Living (safely) on the Edge
Living (safely) on the Edge
Edge computing is gaining momentum, and it isn't hard to see why.
With data processed at the edge of the network, new connective routes to reduced network latency, increased bandwidth, and significantly faster response times are starting to emerge.
That is, of course, if all the necessary security controls are in place.
A decision to deploy applications at the edge should not be taken lightly or seen as a simple extension of cloud computing.
One of the biggest mistakes is to assume traditional security controls such as firewalls are enough.
The reality is very different. With edge computing, the application and its data, are distributed across multiple locations, markedly increasing potential threat surfaces. Edge nodes may no longer be deployed in secure, central locations, making them more vulnerable to physical access.
In addition to stateful network firewalls, edge computing unavoidably necessitates robust application layer security such as a web-application firewall (WAF). Fundamentally, it is crucial to deliver the right protection models wherever applications reside.
The importance of alighting an optimal security posture will only grow as more and more compelling edge computing use cases come online.
The manufacturing sector is a good example and gives us a glimpse of both the technology's scope and risk severity.
An automated, smart data-led approach to manufacturing is now becoming commonplace, enabling real-time insights for rapid decision-making in mission-critical scenarios – particularly for robotics or AI-powered devices. In this scenario, the dangers of a breach can be extreme; a hacker could reprogram machine learning algorithms to gain destructive control of a factory's robotics. Service providers play a key role in future-proofing industrial processes, so they must ensure they provide robust, multi-layered security firewalls that can be adapted as quickly as the changing threat landscape.

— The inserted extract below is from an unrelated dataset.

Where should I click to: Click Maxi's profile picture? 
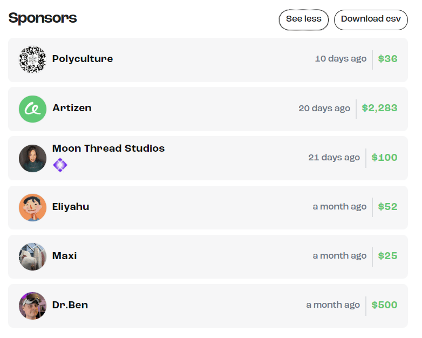click(32, 256)
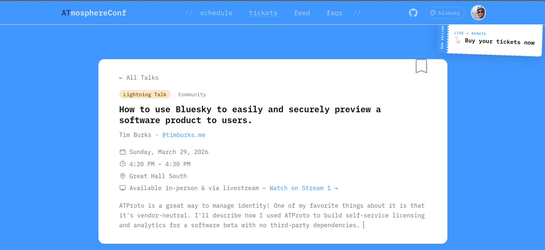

Augmented Reality (AR) and Virtual Reality (VR) applications are also enthusiastically incorporating edge computing capabilities, harnessing the inevitable benefits of rapid responsivity in the face of high-bandwidth usage. However, if security measures aren't up to scratch, hackers could soon take over the screens and transform an immersive experience to a living nightmare for both user and provider.
Yet, while risks clearly abound, the promises of edge computing outweigh its possible disadvantages.
In principle, edge computing can even simplify security management because it can deliver more clarity on where data originates and where it is going. Traditionally, everything goes to a central data centre or cloud system where it is harder to monitor and protect as traffic volumes soar. Edge servers, on the other hand, can offload computing tasks from connected devices by caching information like a private cloud, and data can be accessed locally.
In addition to application-layer security solutions, it is essential to invest in automation. Otherwise, it is impossible to ensure consistent security policies are deployed across a distributed edge computing architecture. For instance, if an application is deployed or deleted in an edge computing location, the appropriate network and security controls can be automatically deployed.
Due to the diffuse nature of distributed automation, organisations and service providers operating network and computing infrastructures also need to make sure their control interfaces are protected with the right Application Programming Interface (API) security solutions.
As ever, decision-makers need to avoid jumping in with both feet before understanding what they want, how to get there, and how to protect themselves at every possible juncture. The tools and solutions to do so are here – they just need to be deployed with incision.
By Simon McCullough, Major Account Manager, F5 Networks.